==== Material provided ====
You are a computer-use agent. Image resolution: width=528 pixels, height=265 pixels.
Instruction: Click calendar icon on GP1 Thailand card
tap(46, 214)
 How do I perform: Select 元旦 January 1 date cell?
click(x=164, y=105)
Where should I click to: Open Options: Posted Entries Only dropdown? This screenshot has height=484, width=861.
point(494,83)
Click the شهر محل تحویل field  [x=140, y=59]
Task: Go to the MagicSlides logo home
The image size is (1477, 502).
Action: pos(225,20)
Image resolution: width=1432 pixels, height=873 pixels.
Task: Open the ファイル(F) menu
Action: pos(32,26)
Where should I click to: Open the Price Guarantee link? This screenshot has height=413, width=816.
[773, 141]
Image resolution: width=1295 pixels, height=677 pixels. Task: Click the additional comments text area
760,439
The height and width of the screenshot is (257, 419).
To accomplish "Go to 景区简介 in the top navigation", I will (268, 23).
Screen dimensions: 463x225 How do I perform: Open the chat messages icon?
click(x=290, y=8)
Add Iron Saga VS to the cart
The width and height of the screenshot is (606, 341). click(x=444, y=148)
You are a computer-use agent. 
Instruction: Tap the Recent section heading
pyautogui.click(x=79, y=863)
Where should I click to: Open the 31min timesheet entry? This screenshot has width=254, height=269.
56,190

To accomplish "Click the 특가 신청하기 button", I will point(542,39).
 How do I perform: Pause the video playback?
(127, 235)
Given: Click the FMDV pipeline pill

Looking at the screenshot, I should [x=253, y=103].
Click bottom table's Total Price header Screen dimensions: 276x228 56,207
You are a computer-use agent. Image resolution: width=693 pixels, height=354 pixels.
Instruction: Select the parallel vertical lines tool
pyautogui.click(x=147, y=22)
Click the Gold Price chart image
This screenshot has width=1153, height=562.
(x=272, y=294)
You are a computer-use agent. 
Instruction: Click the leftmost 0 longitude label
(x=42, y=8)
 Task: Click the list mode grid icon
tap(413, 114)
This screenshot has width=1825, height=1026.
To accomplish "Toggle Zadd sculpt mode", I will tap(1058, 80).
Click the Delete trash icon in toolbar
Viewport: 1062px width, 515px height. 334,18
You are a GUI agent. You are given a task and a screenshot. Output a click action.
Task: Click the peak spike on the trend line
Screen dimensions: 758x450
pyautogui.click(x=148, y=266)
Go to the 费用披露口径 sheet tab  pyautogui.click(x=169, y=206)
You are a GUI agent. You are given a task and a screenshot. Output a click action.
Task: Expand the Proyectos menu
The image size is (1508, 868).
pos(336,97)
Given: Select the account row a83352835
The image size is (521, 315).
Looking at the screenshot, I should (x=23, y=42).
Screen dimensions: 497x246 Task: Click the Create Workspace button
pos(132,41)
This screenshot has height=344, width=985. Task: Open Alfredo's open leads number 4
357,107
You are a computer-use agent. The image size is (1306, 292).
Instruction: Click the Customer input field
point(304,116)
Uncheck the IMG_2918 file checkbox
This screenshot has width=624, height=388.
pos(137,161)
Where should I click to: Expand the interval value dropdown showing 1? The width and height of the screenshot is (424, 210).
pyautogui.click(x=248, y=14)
====
#### [Task to complete]
Across the data, pull every line containing the string "agent".

#### [Expected answer]
You are a computer-use agent. Image resolution: width=528 pixels, height=265 pixels.
You are a computer-use agent. 
You are a computer-use agent. Image resolution: width=693 pixels, height=354 pixels.
You are a computer-use agent. 
You are a GUI agent. You are given a task and a screenshot. Output a click action.
You are a GUI agent. You are given a task and a screenshot. Output a click action.
You are a computer-use agent. The image size is (1306, 292).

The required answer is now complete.